Source records:
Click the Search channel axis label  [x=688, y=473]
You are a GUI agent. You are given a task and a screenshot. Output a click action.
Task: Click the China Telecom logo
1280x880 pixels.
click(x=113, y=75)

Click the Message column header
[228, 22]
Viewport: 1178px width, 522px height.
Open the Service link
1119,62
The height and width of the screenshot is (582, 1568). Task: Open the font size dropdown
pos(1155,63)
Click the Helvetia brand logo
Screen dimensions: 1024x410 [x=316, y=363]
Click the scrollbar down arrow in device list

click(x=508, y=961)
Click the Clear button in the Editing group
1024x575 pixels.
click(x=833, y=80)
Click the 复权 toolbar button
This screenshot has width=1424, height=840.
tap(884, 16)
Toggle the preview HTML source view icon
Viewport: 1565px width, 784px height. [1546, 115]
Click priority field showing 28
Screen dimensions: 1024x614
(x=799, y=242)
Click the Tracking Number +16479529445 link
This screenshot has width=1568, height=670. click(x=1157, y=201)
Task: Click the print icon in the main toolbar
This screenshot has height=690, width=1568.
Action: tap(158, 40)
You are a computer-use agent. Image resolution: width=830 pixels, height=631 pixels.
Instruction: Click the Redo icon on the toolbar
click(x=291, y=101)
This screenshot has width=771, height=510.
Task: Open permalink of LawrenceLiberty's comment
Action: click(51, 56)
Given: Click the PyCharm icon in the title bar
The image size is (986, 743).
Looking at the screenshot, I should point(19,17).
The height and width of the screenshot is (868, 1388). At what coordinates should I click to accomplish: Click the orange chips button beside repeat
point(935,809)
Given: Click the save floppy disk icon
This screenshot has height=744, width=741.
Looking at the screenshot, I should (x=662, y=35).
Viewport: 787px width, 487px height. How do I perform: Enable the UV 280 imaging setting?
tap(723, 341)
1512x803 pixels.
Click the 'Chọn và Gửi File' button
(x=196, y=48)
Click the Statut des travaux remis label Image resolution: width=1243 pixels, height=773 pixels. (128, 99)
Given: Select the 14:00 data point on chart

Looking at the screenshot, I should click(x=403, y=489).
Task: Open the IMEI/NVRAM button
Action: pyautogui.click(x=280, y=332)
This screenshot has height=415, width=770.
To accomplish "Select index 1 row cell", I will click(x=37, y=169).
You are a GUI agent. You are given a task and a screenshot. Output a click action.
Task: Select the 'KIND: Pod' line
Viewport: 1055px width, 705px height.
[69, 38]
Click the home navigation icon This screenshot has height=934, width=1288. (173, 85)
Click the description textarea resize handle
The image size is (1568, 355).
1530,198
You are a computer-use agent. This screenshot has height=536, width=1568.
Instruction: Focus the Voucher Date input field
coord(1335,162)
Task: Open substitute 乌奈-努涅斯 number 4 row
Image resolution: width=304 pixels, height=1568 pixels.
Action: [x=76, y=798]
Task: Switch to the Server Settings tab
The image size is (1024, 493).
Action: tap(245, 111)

Work instructions:
Output the lines from the one containing "Click the home" through the end of the lines as a two-column CSV with the header command,location. Put one row per command, with the command text in the first column and its answer in the second, each field in double quotes and any line breaks turned into spaces.

Exercise result:
command,location
"Click the home navigation icon This screenshot has height=934, width=1288.","(173, 85)"
"Click the description textarea resize handle The image size is (1568, 355).","1530,198"
"You are a computer-use agent. This screenshot has height=536, width=1568. Instruction: Focus the Voucher Date input field","coord(1335,162)"
"Task: Open substitute 乌奈-努涅斯 number 4 row Image resolution: width=304 pixels, height=1568 pixels.","Action: [x=76, y=798]"
"Task: Switch to the Server Settings tab The image size is (1024, 493).","Action: tap(245, 111)"